> **Source document**:
begin
Gilles Barthe: An Overview of Certificate Translation

Program verification techniques based on programming logics and verification condition generators provide a powerful means to reason about programs. Whereas these techniques have very often been employed in the context of high-level languages in order to benefit from their structural nature, it is often required, especially in the context of mobile code, to prove the correctness of compiled programs. Thus it is highly desirable to have a means of bringing the benefits of source code verification to code consumers. This talk will provide an overview of certificate translation, a mechanism that allows to transfer evidence from source programs to compiled programs.

Rocco De Nicola: ULTRAS: Unified Labelled Transition Systems

Rate Transition Systems (RTS) are special kind of transition systems introduced for defining stochastic behaviour of processes and for associating Continuous Time Markov Chains to process terms. The transition relation associates to each process, for each action, the set of possible futures paired with a measure indicating their rates. RTS have been used for providing an operational semantics to stochastic extensions of classical process algebras. We will introduce ULTRAS as a generalization of RTS that can be used to uniformly describe also the nondeterministic, probabilistic and timed variants of process algebras. We shall then introduce a general notion of equivalences that can instantiated to capture the classical notions, but also stochastic, timed, and probabilistic trace, testing and bisimulation equivalence.

Ugo Montanari: Toward a Game-Theoretic Model of Grid Systems

Both Grid and Global Computing try to address the problem of utilizing scattered idle resources connected across a network. The former aims at creating an illusion of a simple yet large virtual computer from a large set of heterogeneous computers sharing various resource types to benefit a (virtual) organization. Here we consider a Grid structure in the style of the Worldwide LHC Computing Grid, a global organization linking grid infrastructures and computer centers worldwide for the purpose of distributing, storing and analyzing the immense amount of data being generated by Large Hadron Collider (LHC) at the European Organization for Nuclear Research (CERN). The Grid consists of several `sites', each of which may provide computational and data-storage resources for user submitted jobs. Besides the sites, the Grid includes a central `global scheduler' that is responsible for the allocation of jobs to sites, with the main goal of improving the overall throughput of the Grid.

Game theory is a mathematical-economic discipline that studies situations in which multiple independent agents - possibly featuring different or conflicting goals - take decisions and try to maximize their returns. A central notion in Game theory is that of `Nash equilibrium', a situation in which no player can improve its own payoff by unilaterally changing its strategy.

Distributed computing and game theory share common problems, such as dealing with systems where many agents face uncertainty, and possibly have different goals. In such non-cooperative systems, optimization does not amount to maximizing/minimizing a unique common function but rather to find a `stable' situation in which, for instance, sites guarantee to equally treat remote and local jobs, i.e. a Nash Equilibrium. To this purpose, we formulate a repeated non-cooperative Grid scheduling game in which Grid sites are considered as the players of the game, and the actions that are available to players range over various job scheduling policies. We prove that the situation in which every player plays Earliest Response Time (ERT) is a Nash equilibrium, thus achieving a model in which a strategy that essentially contributes to the well-functioning of the Grid is indeed convenient for every player.
end
> **Exercise task 1**: Write out everything in the talk abstracts from "Game theory is a" down to "changing its strategy.".
> **Exercise task 2**:
Answer these questions from the talk abstracts:
(a) What does certificate translation allow to be transferred from source programs to compiled programs?
(b) What does the abbreviation RTS stand for?
(c) Which scheduling strategy, when every player plays it, is proven to be a Nash equilibrium?
The listing after the talk abstracts plays no part here.

> **Stored data**:
begin
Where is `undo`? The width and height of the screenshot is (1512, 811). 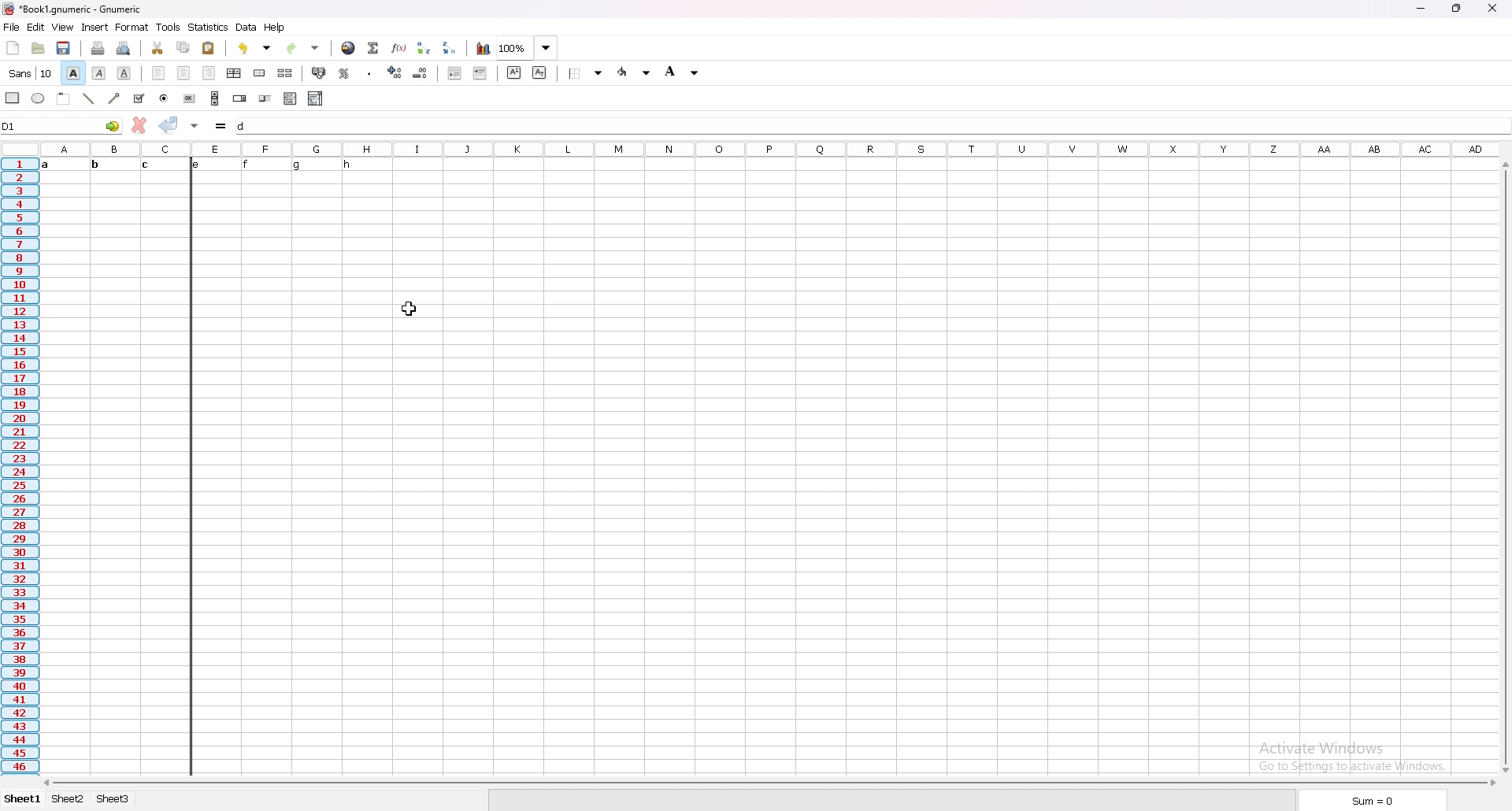 undo is located at coordinates (255, 48).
end
> **Correct response 1**:
Game theory is a mathematical-economic discipline that studies situations in which multiple independent agents - possibly featuring different or conflicting goals - take decisions and try to maximize their returns. A central notion in Game theory is that of `Nash equilibrium', a situation in which no player can improve its own payoff by unilaterally changing its strategy.

> **Correct response 2**:
(a) Evidence.
(b) Rate Transition Systems.
(c) Earliest Response Time (ERT).